» EXTRACTED ENTRIES:
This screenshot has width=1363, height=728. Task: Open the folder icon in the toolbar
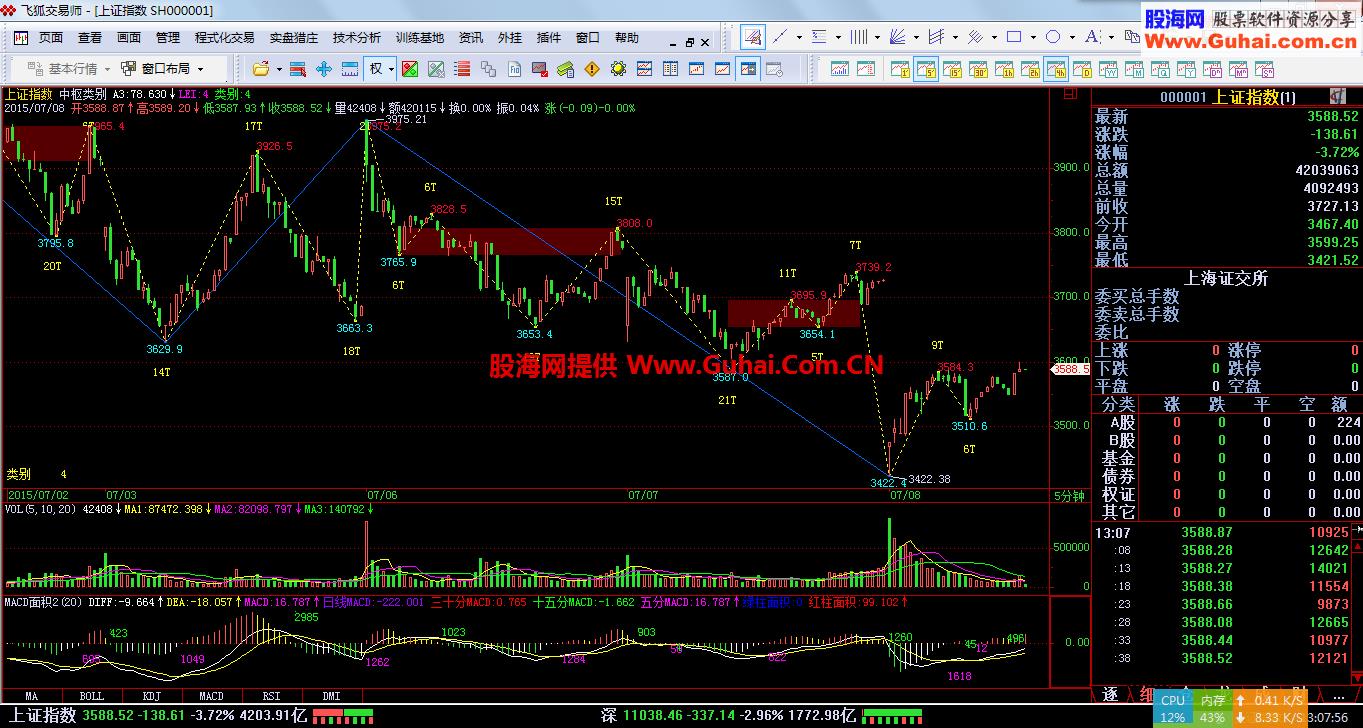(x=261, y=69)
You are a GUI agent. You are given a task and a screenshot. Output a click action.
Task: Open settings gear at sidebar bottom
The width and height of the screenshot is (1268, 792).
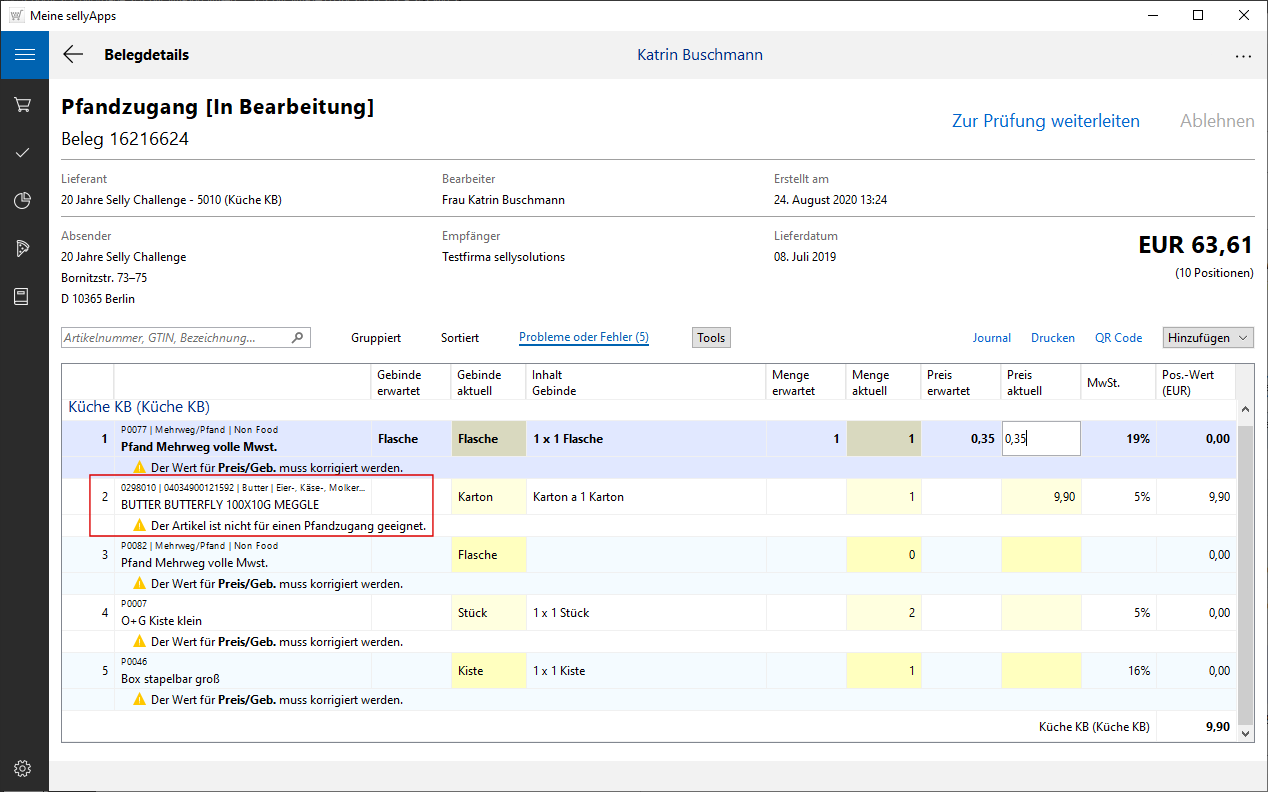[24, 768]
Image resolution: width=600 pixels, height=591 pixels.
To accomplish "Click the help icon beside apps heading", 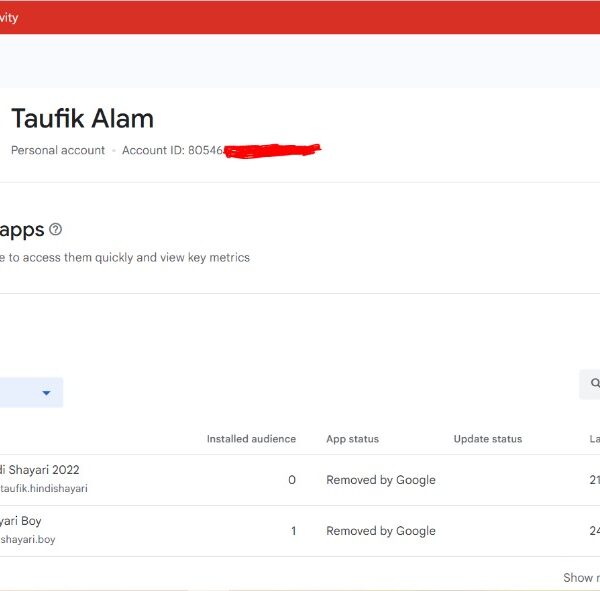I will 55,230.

--

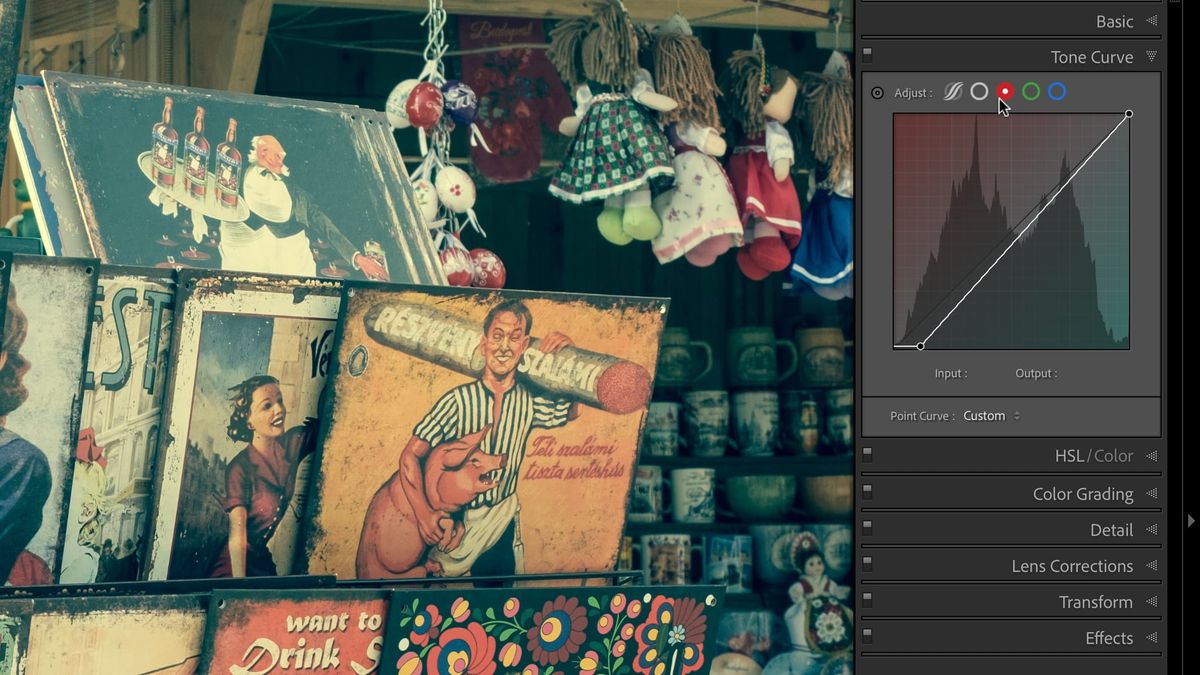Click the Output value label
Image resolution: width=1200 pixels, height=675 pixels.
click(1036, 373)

» TASK DESCRIPTION:
Please output the lines above beginning at the line with "You are a GUI" and ending after the line with "Image resolution: width=600", precisely as written and with no pictures.

» ANSWER SPACE:
You are a GUI agent. You are given a task and a screenshot. Output a click action.
Task: Open settings gear at sidebar bottom
The width and height of the screenshot is (1268, 792).
[24, 768]
Image resolution: width=600 pixels, height=591 pixels.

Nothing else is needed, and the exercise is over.